→ Aufgaben
• 1. Beantworten Sie anhand der Besprechung der Ausstellung von Henrik Schrat die folgenden Fragen:
(a) Wann und wo wurde Henrik Schrat geboren?
(b) Wie viele Räume umfasst die Schau?
(c) Welche Arbeitstechnik erlernte Schrat auf seiner Indienreise 2007?
• 2. Führen Sie die Besprechung der Ausstellung von Henrik Schrat im Anschluss an ihren letzten Satz weiter.

→ Ausgewählter Auszug
####

Ausstellungsbesprechungen

Henrik Schrat & Gäste – Herz der Finsternis, verhudelt, Kunstsammlung Jena, bis 17. August 2014

Henrik Schrat lebt seit vielen Jahren in Berlin und hat sich längst mit Ausstellungen, Radiosendungen und performativen künstlerischen Aktionen in den Kunstbetrieb eingeschrieben. Für seine hintersinnigen Bilderzählungen bevorzugt der 1968 in Greiz geborene Künstler Schattenrisse und die damit verbundene Form scharf konturierender, doppelbödiger und physiognomischer Beschreibung. Rowena Fuß hat sich in seiner aktuellen Schau umgesehen.

Insgesamt reihen sich elf Räume aneinander und leiten den Besucher analog zum Kongo in Conrads Buch, das als Titelgeber diente und 1899 erschien, immer tiefer in den Urwald der Warenwirtschaft. »Verhudelt« hat Schrat die fiktionale und reale Welt. Auf der einen Seite geht es um eine verstörende, metaphernreiche Geschichte aus dem Herzen des kolonialen Afrikas, auf der anderen Seite um Warenströme, Bilanzen und den Konsumwillen unserer Gegenwart.

Wie in einem Wettrennen liefern sich kommende und gegenwärtige Generationen mit ihren Einkaufswagen eine Kopf-an-Kopf-Jagd auf dem Parkplatz eines Konsumtempels. Doch das Wandbild im zweiten Zimmer ist nur eine Station vor dem eigentlichen Ziel dieses Weges: Ganz am Ende der Raumflucht öffnet ein Höllenrachen sein Maul für die armen Sünder. Streng genommen ist es nur ein Spiegel, aber wir kennen die teilweise gruseligen Geschichten, die sich um ihn ranken. Erinnern wir uns nur an Schneewittchen, der die Aussagen des Zauberspiegels ihrer Schwiegermutter zum Verhängnis wurden. Doch fungiert ein solcher nicht nur als Überbringer von Botschaften. In Geistergeschichten dient er meist noch einem anderen Zweck: Er ist das Tor zu einer anderen Welt. Wenn wir diesen Weg in Schrats Schau wählen, sehen wir Einlegearbeiten mit einem Zyklopen, der mit seinem Rucksack durch fremde Lande reist. Es handelt sich hier um einen biografischen Verweis auf Schrats Indienreise 2007. Dort erlernte er die Arbeit mit Holzintarsien.

####

→ Untersuchte Daten
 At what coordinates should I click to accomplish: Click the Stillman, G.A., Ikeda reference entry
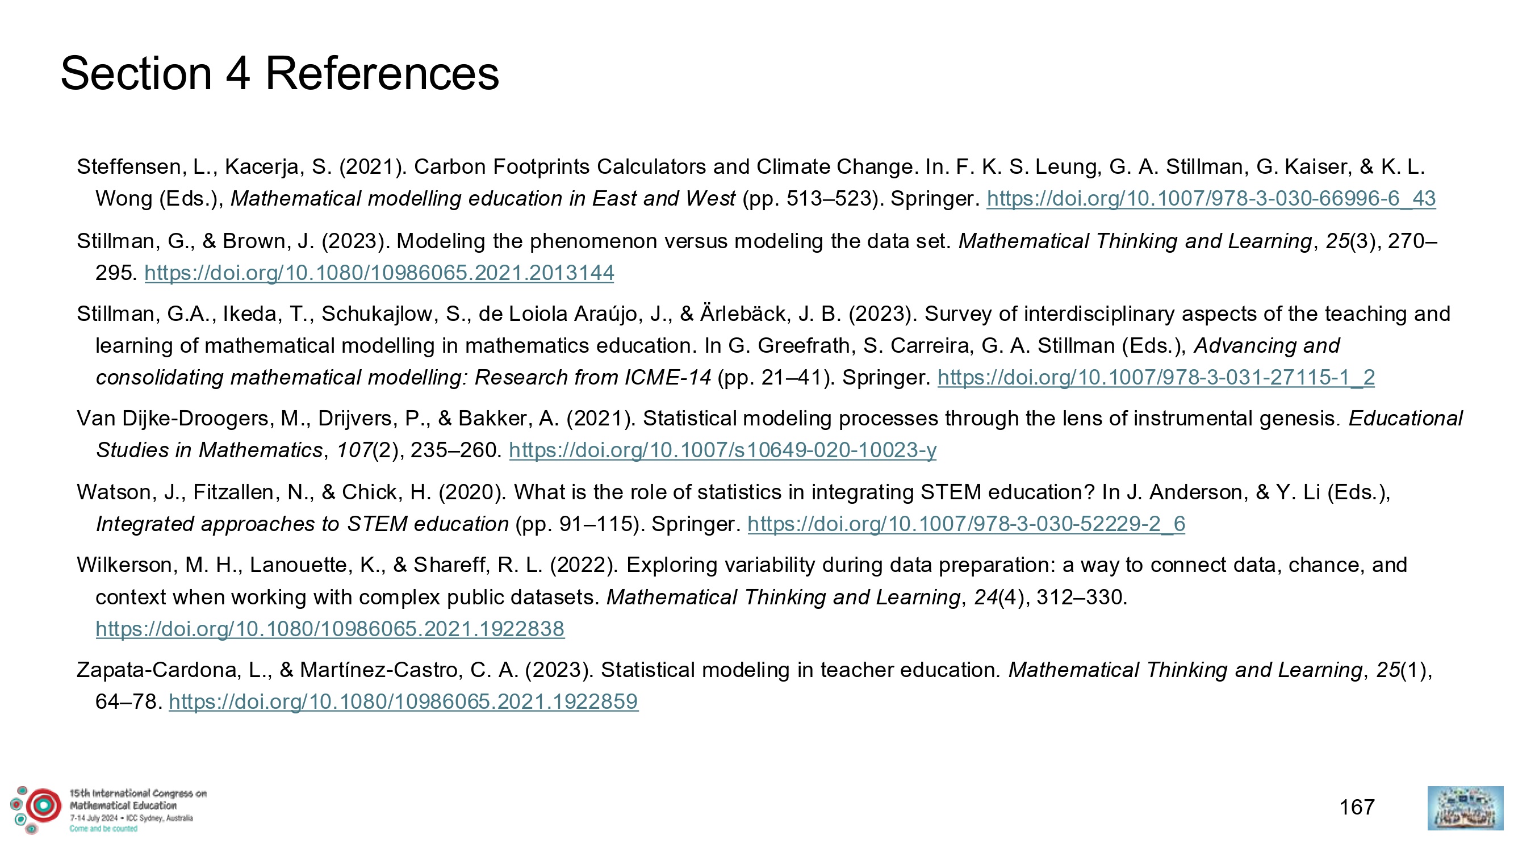pos(763,346)
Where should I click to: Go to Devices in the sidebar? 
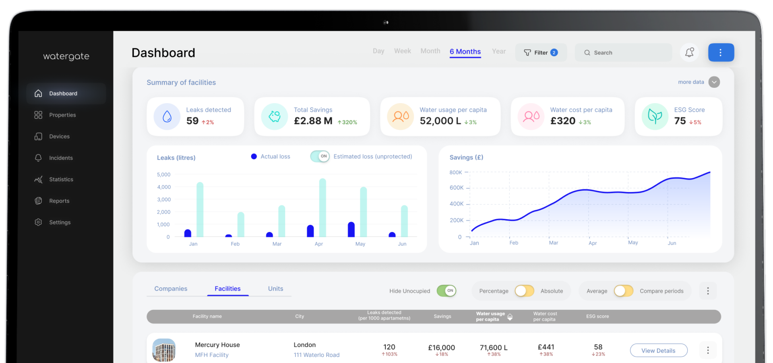point(52,137)
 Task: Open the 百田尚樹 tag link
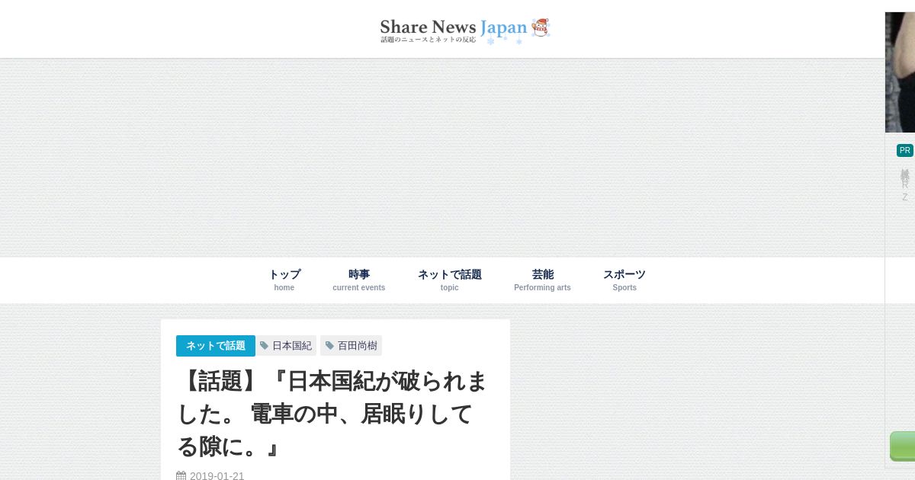coord(351,346)
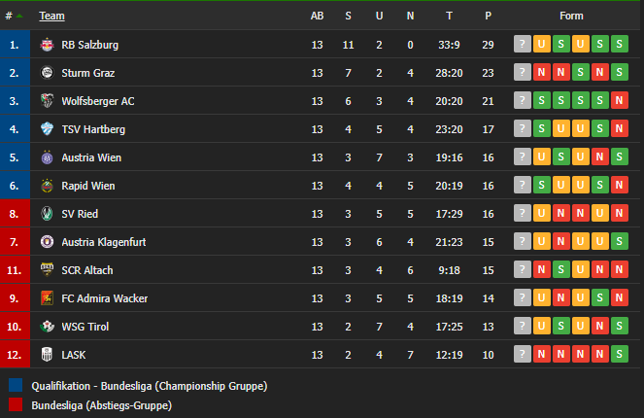Click the T goals column header
The height and width of the screenshot is (418, 644).
[449, 16]
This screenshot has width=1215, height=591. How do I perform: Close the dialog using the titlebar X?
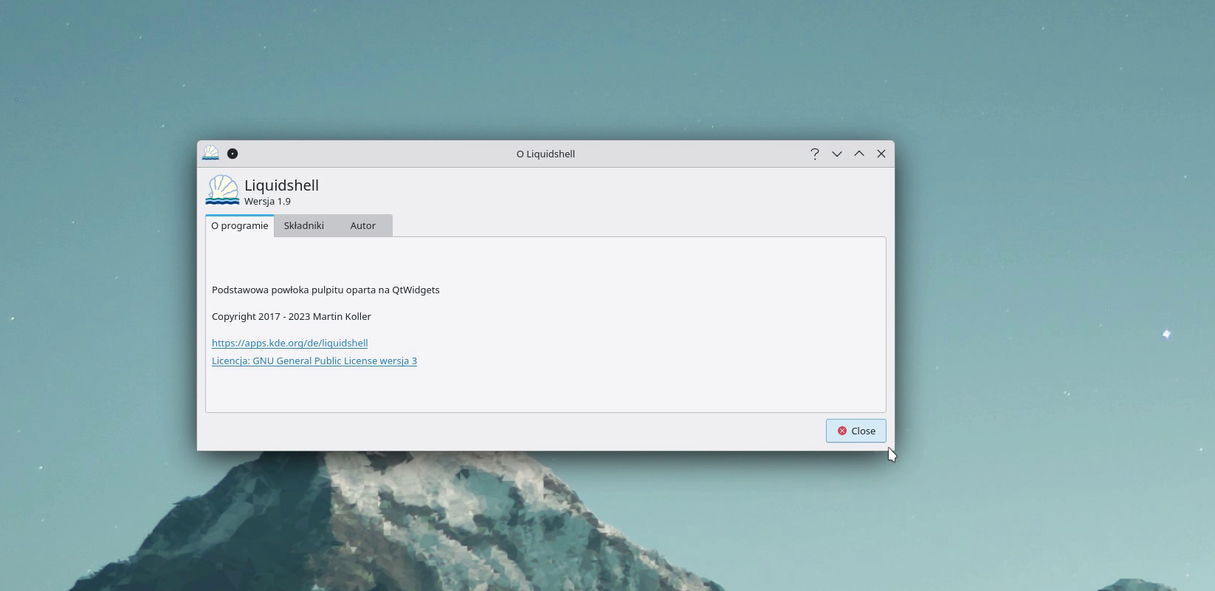(881, 154)
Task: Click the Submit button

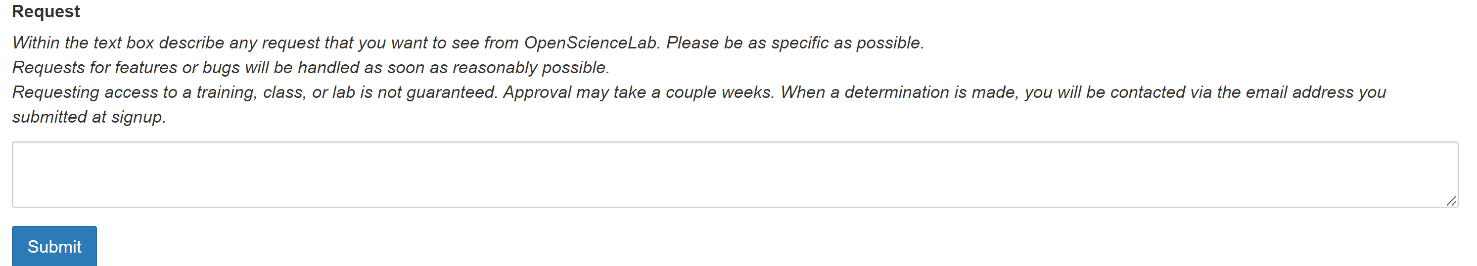Action: click(x=54, y=247)
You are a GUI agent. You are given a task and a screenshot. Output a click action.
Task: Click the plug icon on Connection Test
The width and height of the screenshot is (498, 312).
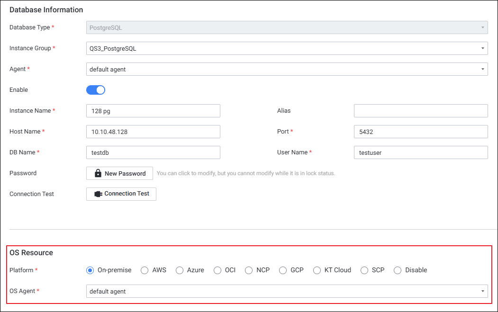tap(98, 194)
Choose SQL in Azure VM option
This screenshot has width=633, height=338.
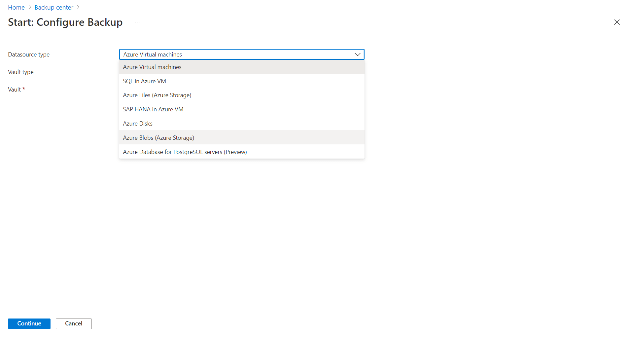click(x=144, y=81)
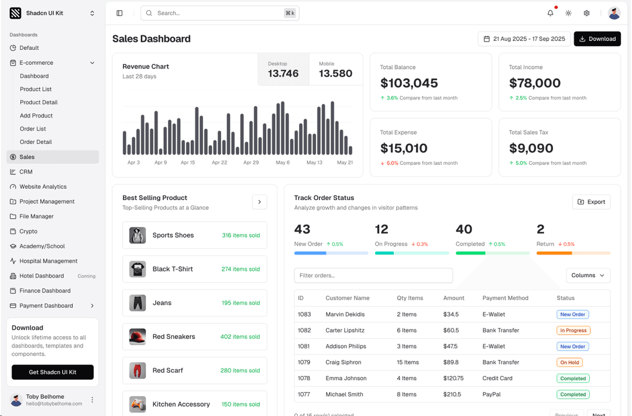Click the Export button in Track Order Status
Screen dimensions: 632x416
point(591,201)
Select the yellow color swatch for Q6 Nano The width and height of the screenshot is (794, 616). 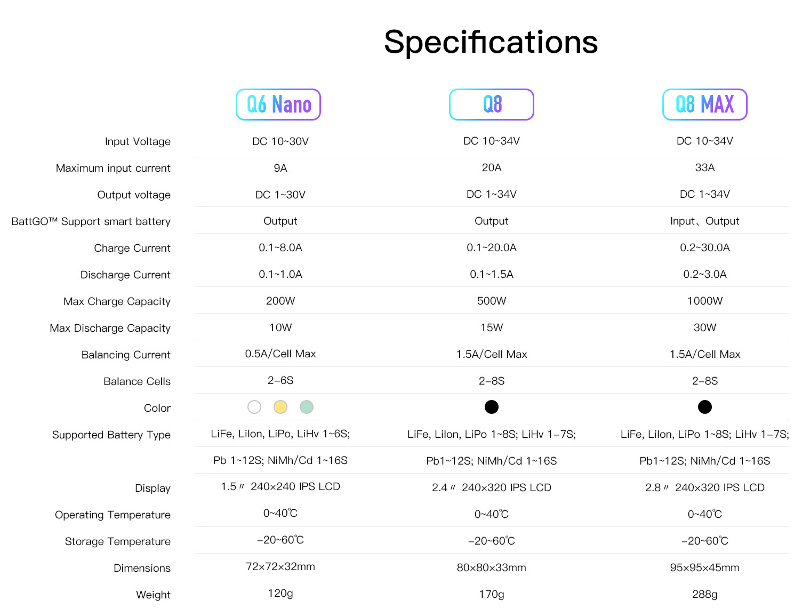coord(280,407)
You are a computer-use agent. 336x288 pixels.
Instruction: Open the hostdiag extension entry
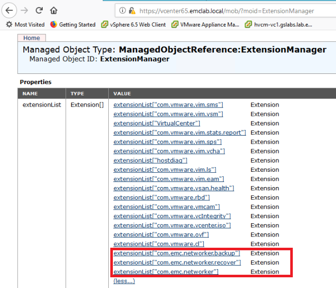click(150, 160)
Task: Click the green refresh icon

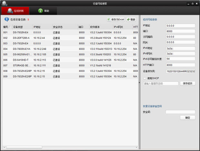Action: point(128,19)
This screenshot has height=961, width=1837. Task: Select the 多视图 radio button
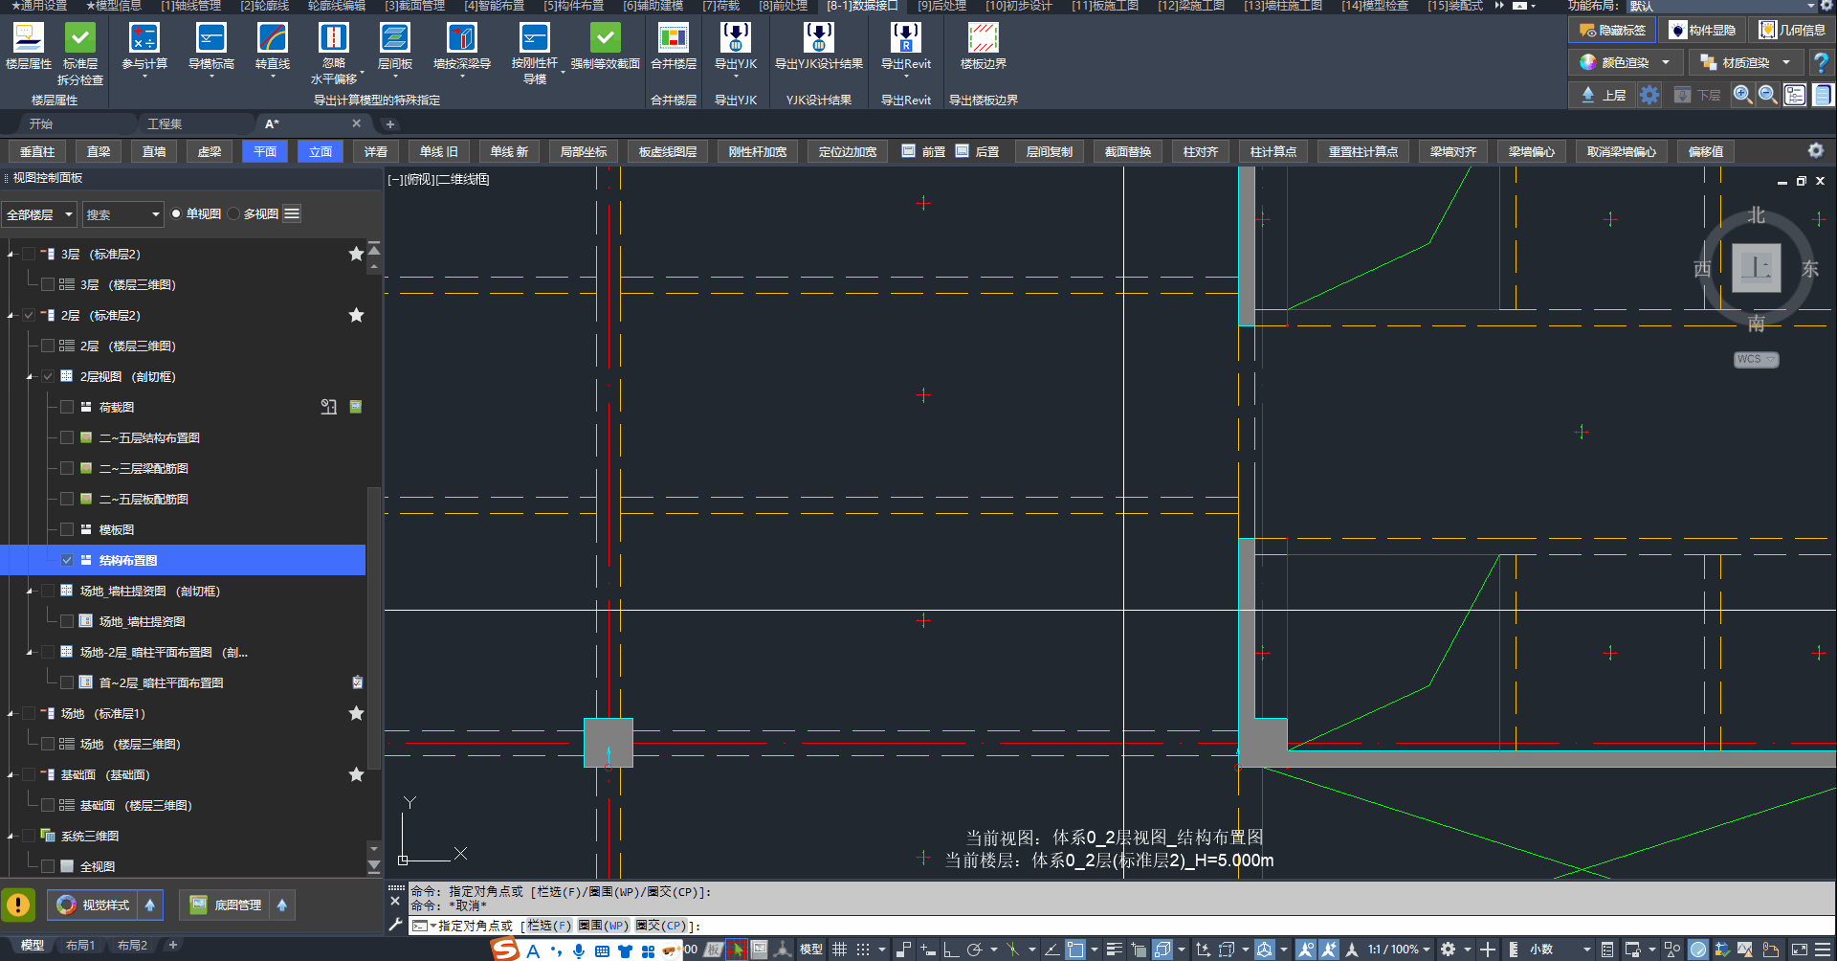[x=234, y=214]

####

→ Lösungen je Aufgabe
• 1.
(a) 1968 in Greiz
(b) Elf Räume
(c) Die Arbeit mit Holzintarsien

• 2.
Es mag anachronistisch erscheinen, diese alte Technik bei einem Gegenwartskünstler zu finden. Doch wirklich verwundert dies nicht, bedient Schrat doch einen aktuellen Trend nach Nostalgie. Spieglein, Spieglein an der Wand … – was wir erblicken ist eine Reise in die Abgründe der menschlichen Seele. Inspiriert von Comics, Märchen und Science-Fiction-Filmen entwickelt Schrat in seinen doppelbödigen Schattenrissen und Grafiken eine narrative Strategie um den Finger in die Wunde zu legen.

In Anbetracht von Finanzkrisen und einer immer mehr verrohenden, weil anonymisierenden Gesellschaft ist eins klar: Die Dystopien und Schreckgeschichten, die nicht nur Conrad, sondern auch Huxley, Orwell und andere Autoren der letzten hundert Jahre beschrieben, haben sich bewahrheitet. Fiktionen von Überwachung, medialer Massenlenkung und einer Ohnmacht des Einzelnen sind mittlerweile akzeptierte Realität. Und was macht der Mensch? Er flüchtet sich in das Archaisch-Wunderbare der Fantasy-Literatur und die weit entfernte Vergangenheit.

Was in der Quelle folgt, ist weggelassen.